== Segment start ==

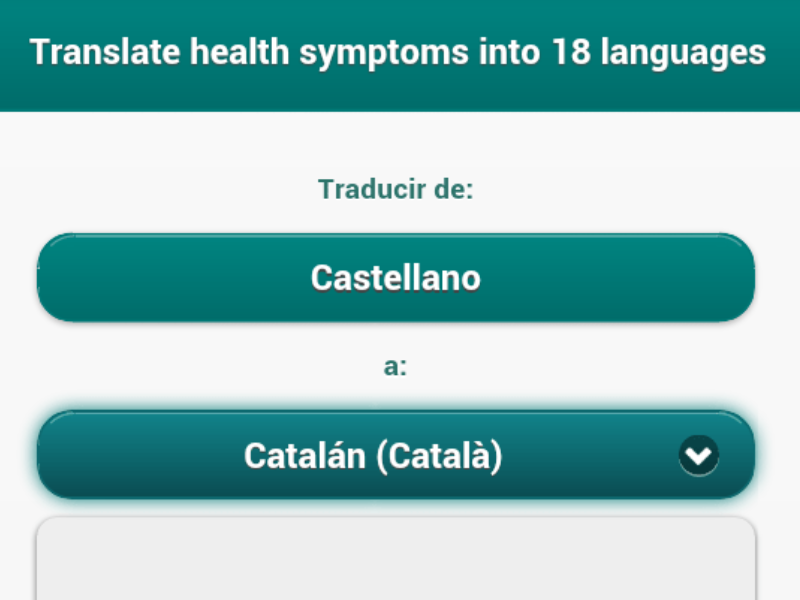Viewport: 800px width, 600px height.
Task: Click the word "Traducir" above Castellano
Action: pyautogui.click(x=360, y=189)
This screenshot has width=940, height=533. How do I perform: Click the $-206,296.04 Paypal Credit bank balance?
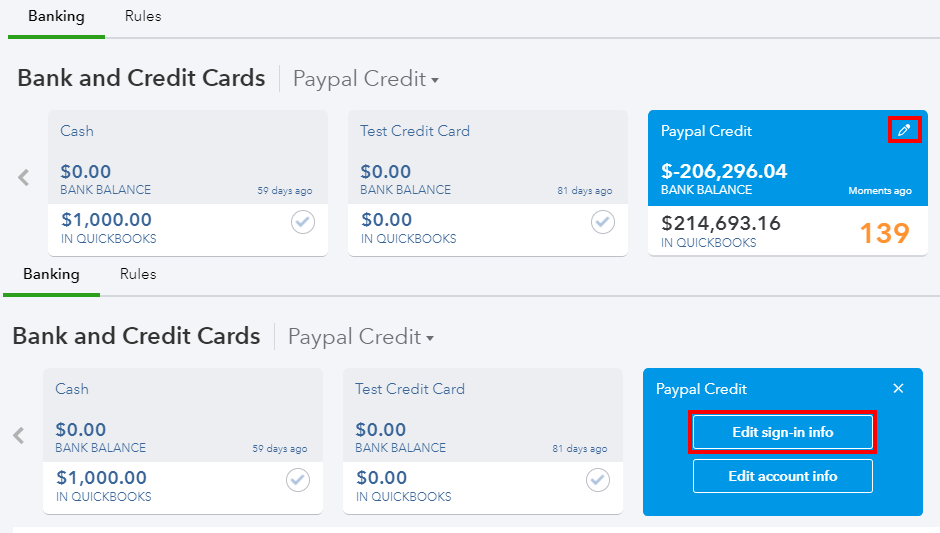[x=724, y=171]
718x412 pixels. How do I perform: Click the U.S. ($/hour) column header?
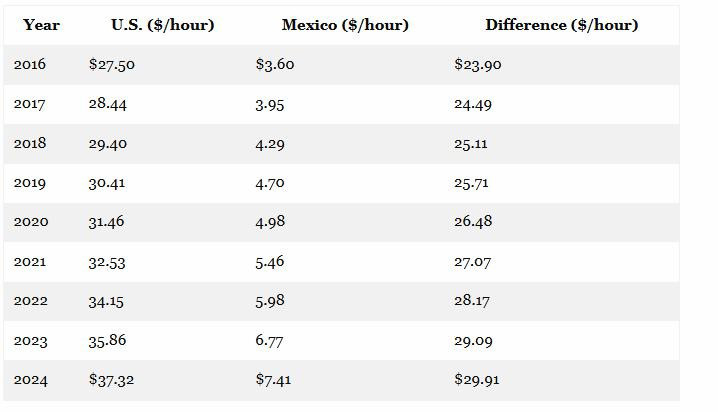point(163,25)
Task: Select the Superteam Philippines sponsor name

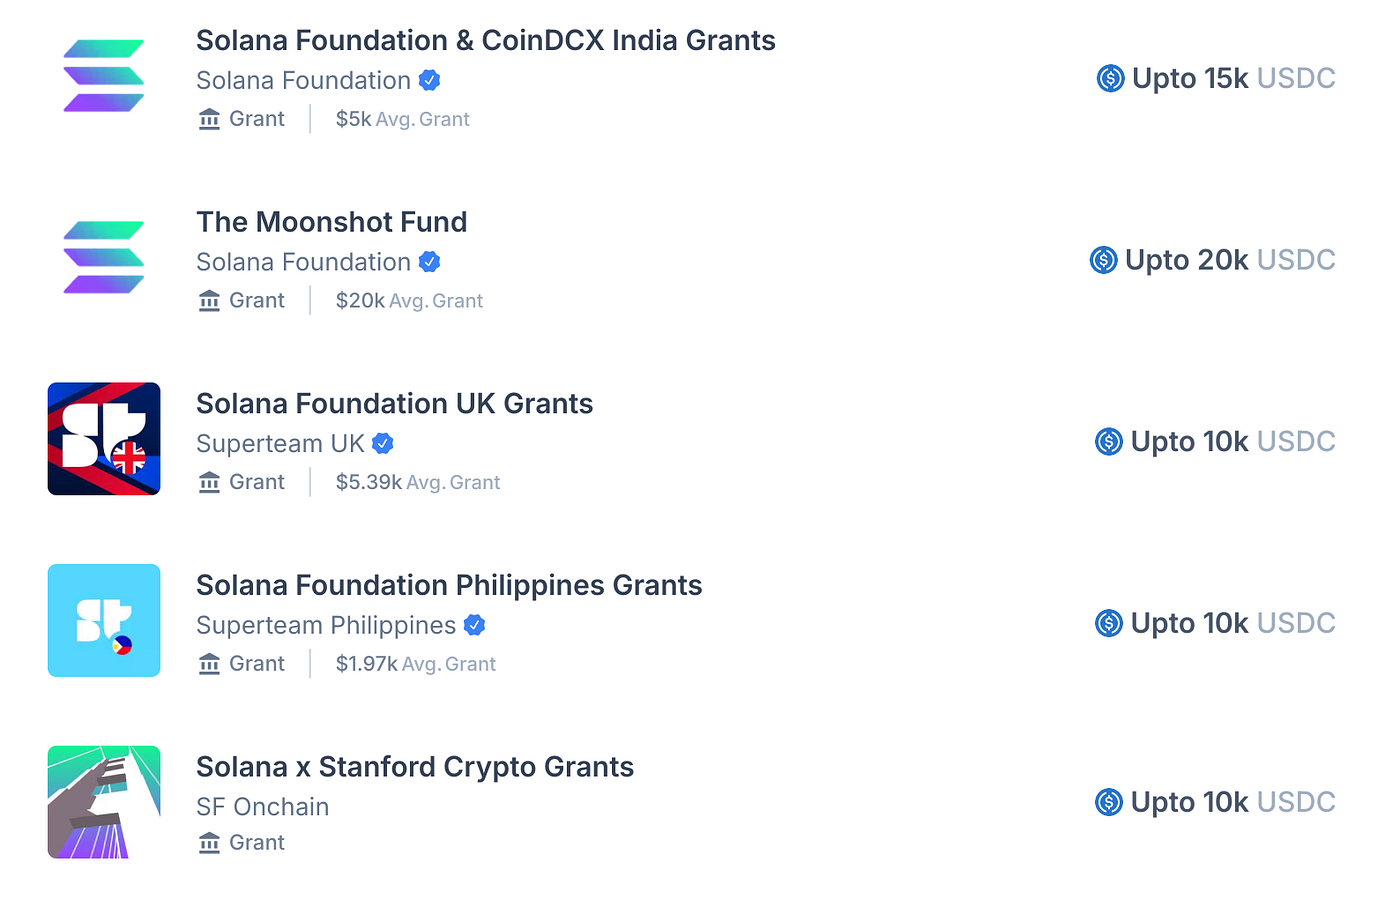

== Segment end ==

● Action item:
Give again, exactly, each line from the one that contains "This screenshot has" through the last line of the material above. Pictures do not belong in the copy.

● Answer space:
This screenshot has width=940, height=533. How do I perform: Click the $-206,296.04 Paypal Credit bank balance?
[x=724, y=171]
718x412 pixels. How do I perform: Click the U.S. ($/hour) column header?
point(163,25)
Task: Select the Superteam Philippines sponsor name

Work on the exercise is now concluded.